*EXERCISE AIM*. Your output should be the lines from the one containing "Given: Open the 19-2-2019 start date picker" through the last line below, both ends included, exactly as written and free of pictures.

*RECORDS FOR THE EXERCISE*.
============================================================

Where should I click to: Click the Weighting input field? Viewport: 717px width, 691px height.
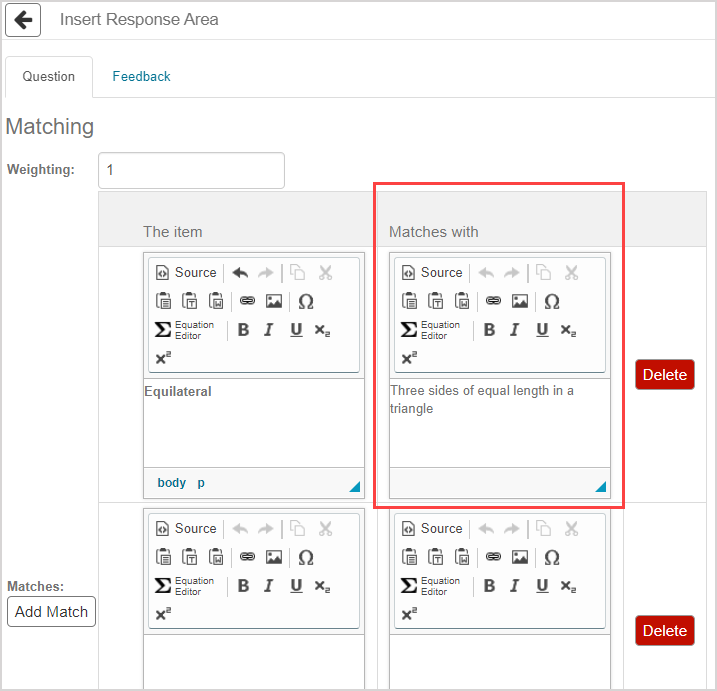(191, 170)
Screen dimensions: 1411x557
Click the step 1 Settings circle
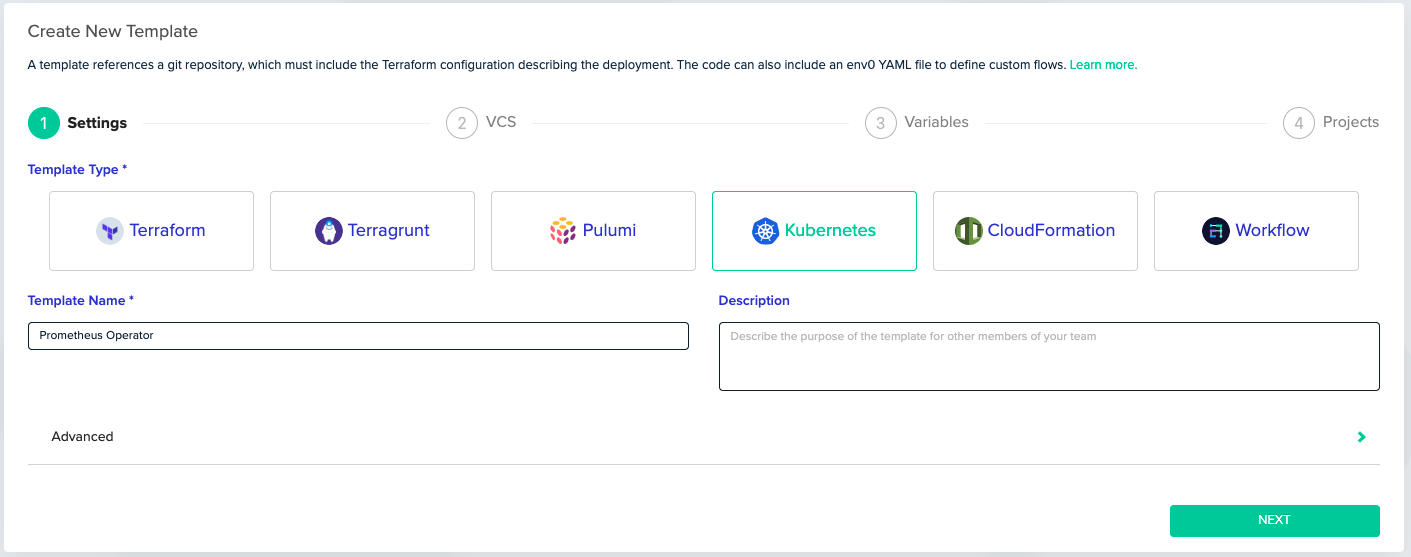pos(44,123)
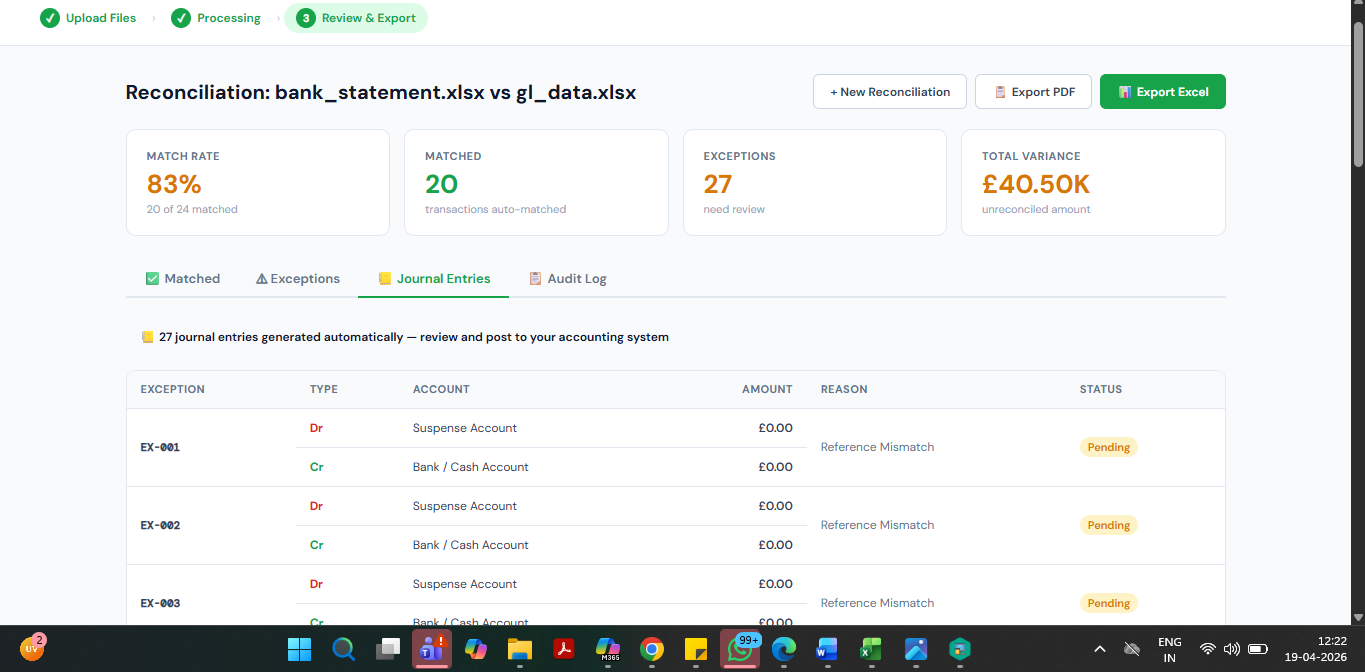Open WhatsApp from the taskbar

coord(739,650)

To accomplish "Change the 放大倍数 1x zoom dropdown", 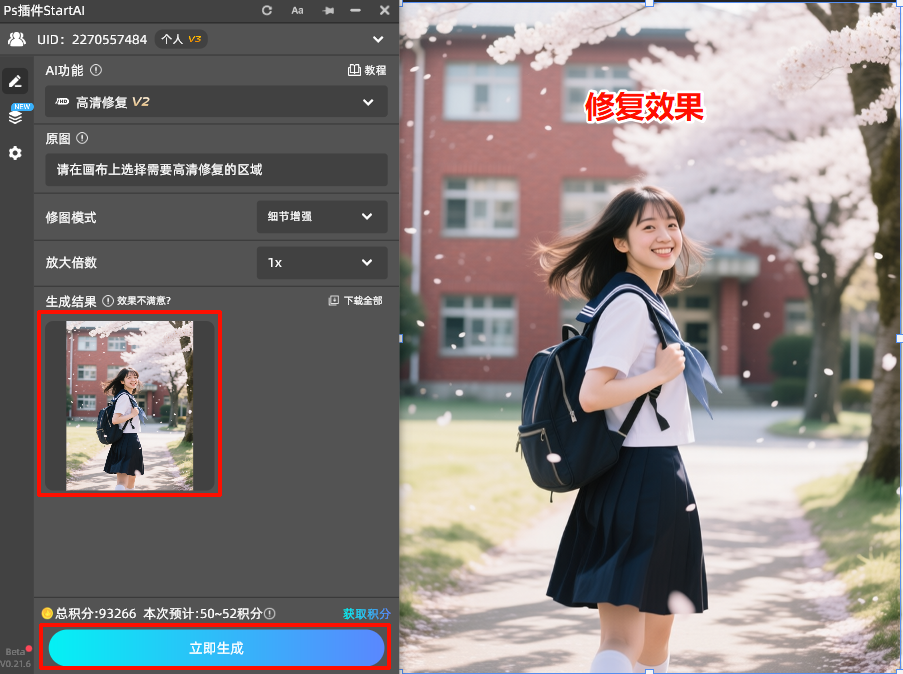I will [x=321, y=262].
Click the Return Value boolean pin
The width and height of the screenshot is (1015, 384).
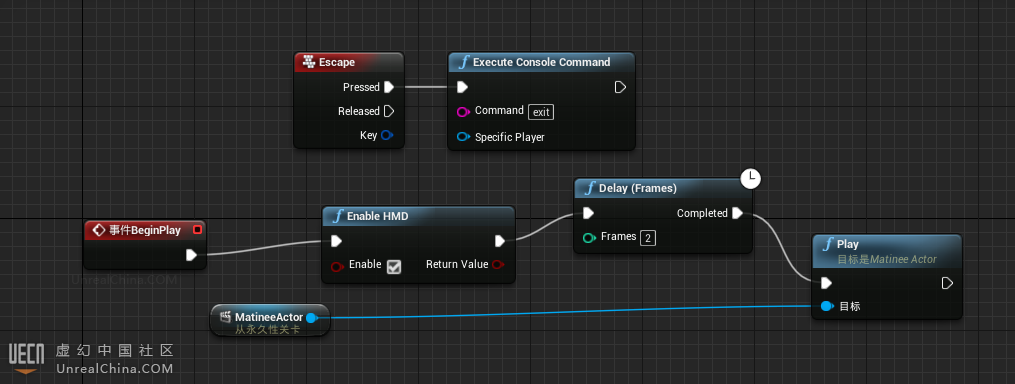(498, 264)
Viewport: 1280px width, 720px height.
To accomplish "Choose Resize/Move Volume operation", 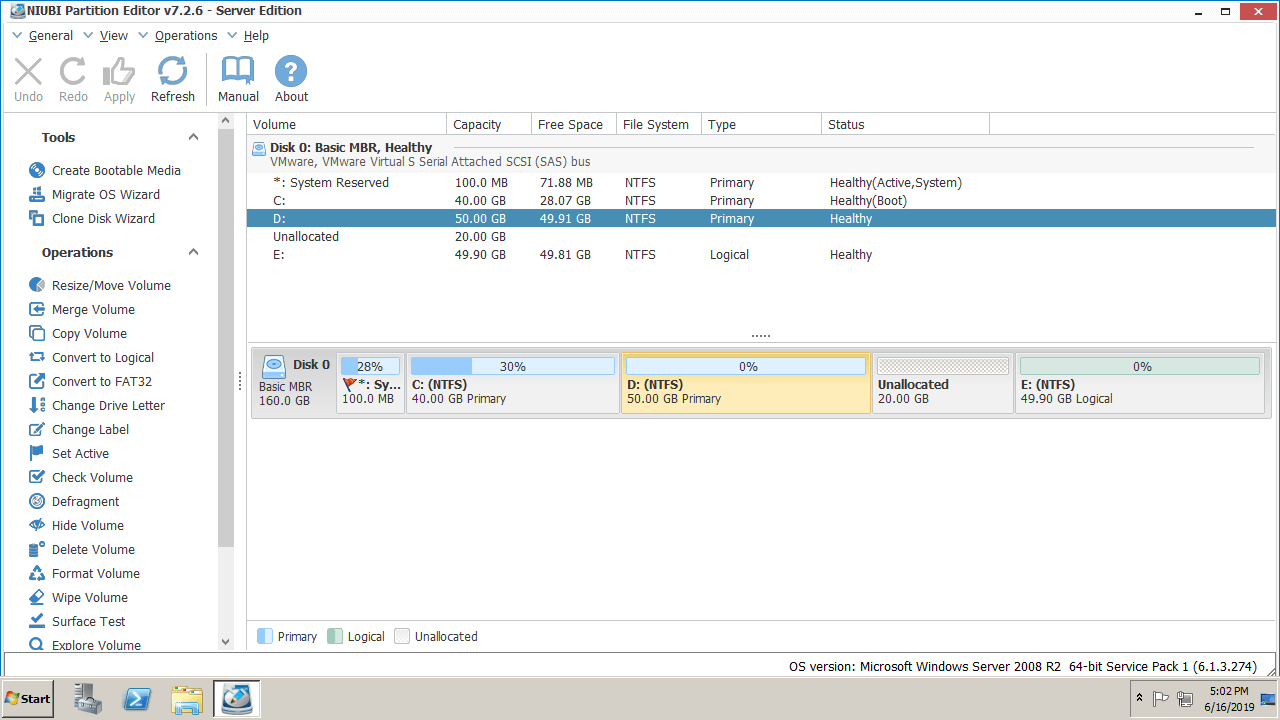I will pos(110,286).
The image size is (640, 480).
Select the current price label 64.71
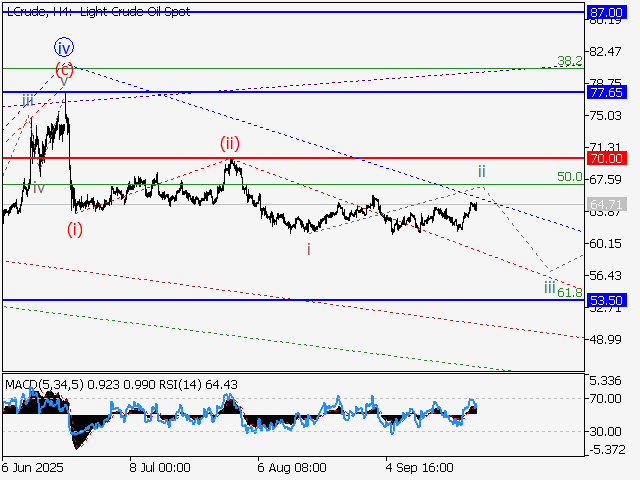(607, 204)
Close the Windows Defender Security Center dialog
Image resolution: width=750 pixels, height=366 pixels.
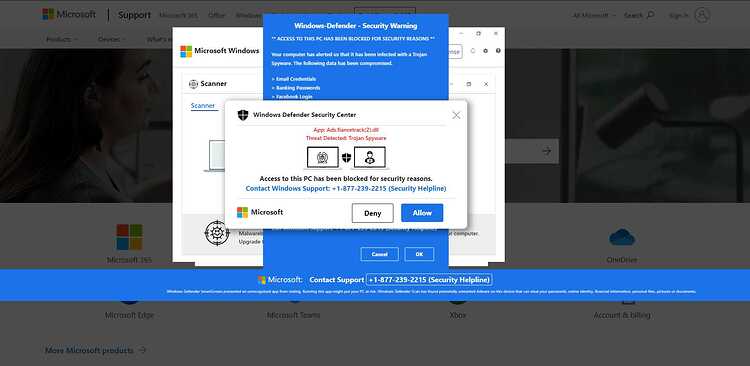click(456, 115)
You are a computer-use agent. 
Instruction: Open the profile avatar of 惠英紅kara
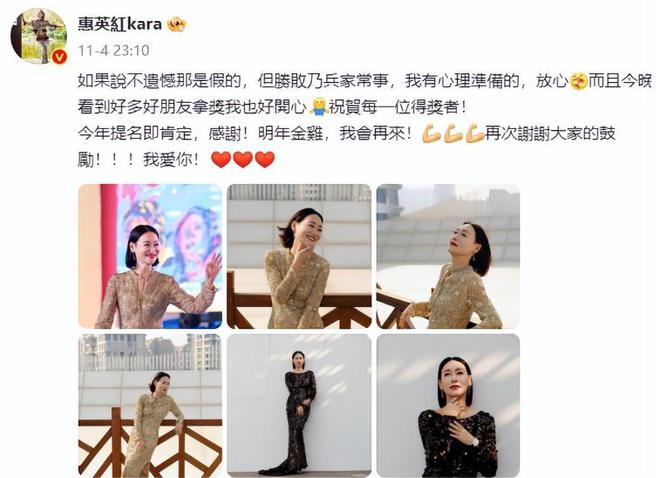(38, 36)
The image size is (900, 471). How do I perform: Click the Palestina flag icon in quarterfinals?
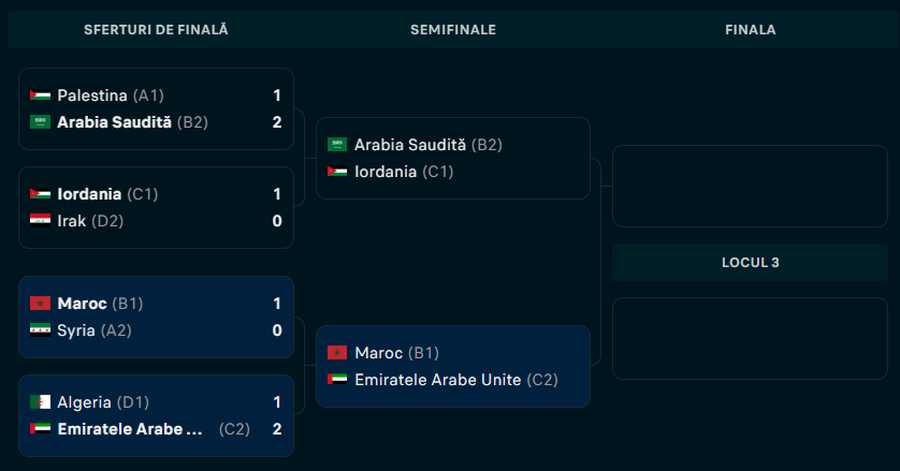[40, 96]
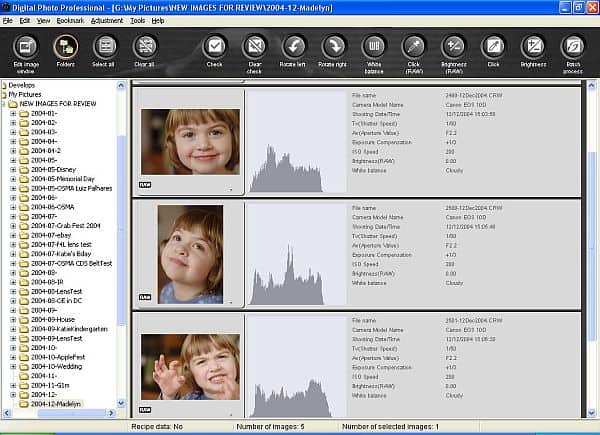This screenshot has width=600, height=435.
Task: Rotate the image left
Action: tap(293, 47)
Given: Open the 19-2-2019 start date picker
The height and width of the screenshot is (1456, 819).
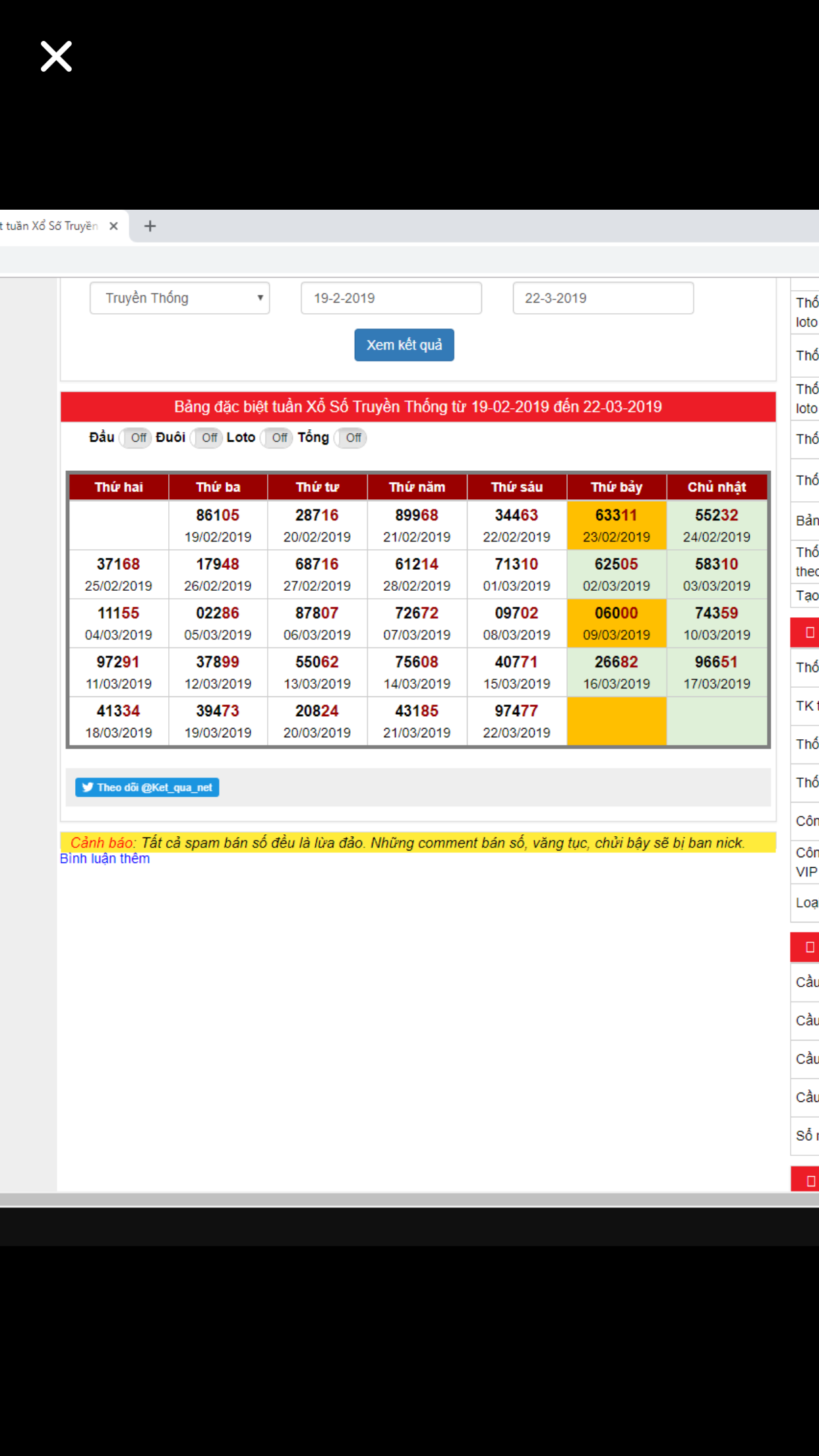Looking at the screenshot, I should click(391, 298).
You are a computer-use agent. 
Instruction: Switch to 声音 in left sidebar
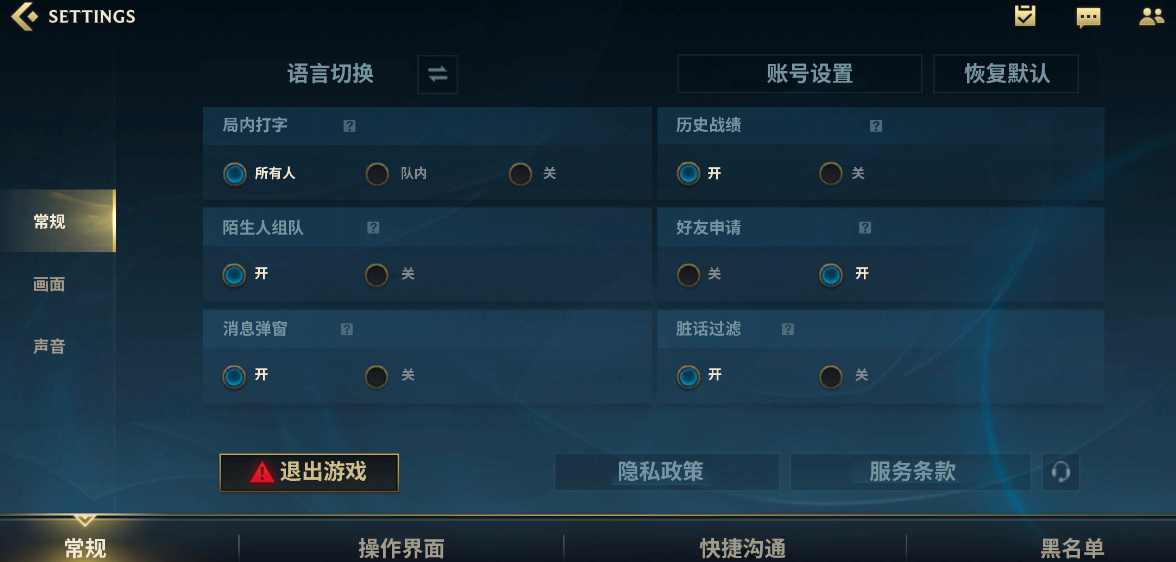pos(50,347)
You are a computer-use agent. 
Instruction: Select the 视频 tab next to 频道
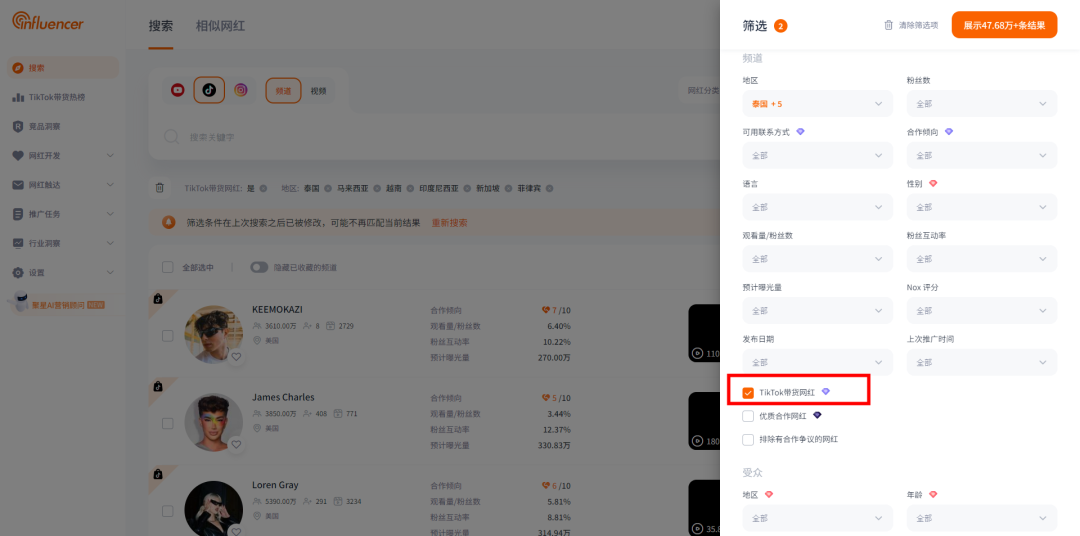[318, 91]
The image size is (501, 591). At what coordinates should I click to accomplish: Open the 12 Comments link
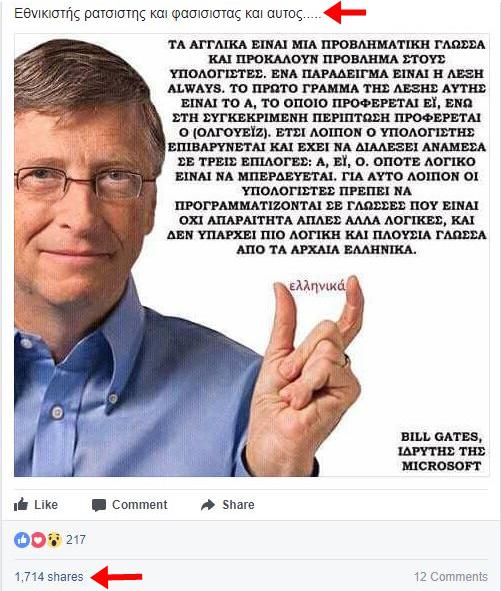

============================================================

*OUTPUT*.
Given: Open the 19-2-2019 start date picker
The height and width of the screenshot is (1456, 819).
Looking at the screenshot, I should click(391, 298).
You are a computer-use agent. 
Instruction: Switch to 声音 in left sidebar
pos(50,347)
You are a computer-use agent. 
Instruction: Select the 视频 tab next to 频道
[318, 91]
The image size is (501, 591). At what coordinates should I click to accomplish: Open the 12 Comments link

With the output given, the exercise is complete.